German car maker Daimler (Mercedes-Benz) announced plans Tuesday to launch a ridesharing pilot called car2gether in Ulm, Germany. Gigaom referred to the pilot as "the Twitter of ride sharing" because of the Twitter-like stream of ride updates the system will generate to help web and mobile users find and give rides.
This is only the second time I've heard of a car maker going directly into ridesharing or carsharing. Peugeot and Daimler launched a car-sharing pilot in 2008. And the Daimler car2gether service is the first ridesharing service offered by a car maker.
Most ride-sharing and car-sharing systems are independent of car makers. In fact, carsharing and ridesharing threaten to reduce car sales. The more citizens share cars, the fewer cars needed.
So why would Daimler launch ridesharing and carsharing pilots?
There are several powerful market drivers converging that threaten their current business model:
- Young adults in some developed nations are less interested in owning cars, driving, and holding licenses than prior generations. Worldchanging and Advertising Age go into more detail about the trend as does the new book about collaborative consumption by Shareable advisor Rachel Botsman.
- The increasing cost of car ownership against the backdrop of declining real wages in the US and other developed nations.
- Rising awareness of cars' negative social and environmental impact.
- The increasing urbanization of the global population. Over 50% of the world's population lives in cities, and the United Nations predicts that will increase to 70% by 2050. There's less need for cars in cities. As Spride Share CEO Sunil Paul said recently, carsharing makes sense in densely populated areas and is "like cloud computing for cars."
- Increasing traffic congestion is decreasing the value of owning a car
Car companies have long been sensitive to the future because they have a lot at stake and the long lead time needed to develop new models. It makes good sense to explore these trends fully. What's more, they're in a great position to compete in these mobility as service markets if they commit to what would be a radical change in direction from manufacturer to service provider.

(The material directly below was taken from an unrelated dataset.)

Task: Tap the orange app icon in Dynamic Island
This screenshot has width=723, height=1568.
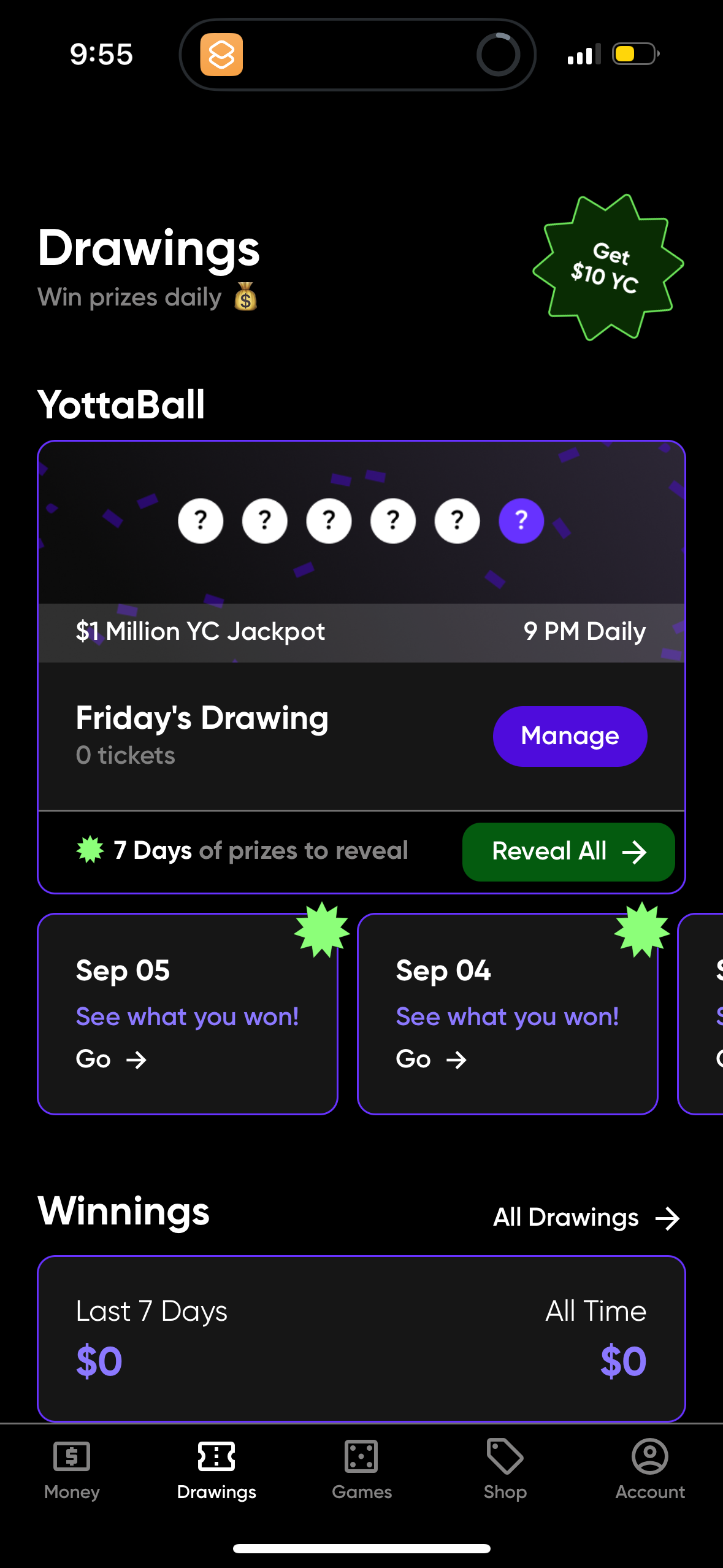Action: coord(223,55)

Here's why:
- They could make cars designed specifically for carsharing and ridesharing like the p70t couch, a Japanese concept car designed as a public vehicle for cities.
- They have the financial muscle, engineering expertise, and global reach to build a global service platform that seamlessly combines carsharing and ridesharing. A partnership between ridesharing company Zimride and carsharing company Zipcar was announced last year, but a car company could integrate these services from the beginning.

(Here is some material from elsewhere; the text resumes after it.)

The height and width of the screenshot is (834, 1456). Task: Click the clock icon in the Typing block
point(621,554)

- They could leverage their relationships with large institutional buyers to establish fleets and use their dealer network to support them.
- Their legendary marketing skills could bring mobility as a service into the mainstream.
- For all these reasons, they could outflank existing services which are tiny relative to car makers.
While it makes sense on paper, I'd be surprised if this happened. It's a radical shift for a such large companies. And change frequently comes from the margins like it already has in the carsharing and ridesharing markets.
I think it's more likely car companies will build for the various services rather than go into the mobility as service business themselves. Daimler's pilot would not be wasted if they decide not to scale it. They'd learn first hand what the carsharing and ridesharing service providers require and build accordingly.
I hope it goes this way. I would prefer to use a local carsharing service run as a nonprofit or cooperative, like City Carshare in San Francisco or PhillyCarShare in Philadelphia, than a global corporate behemoth.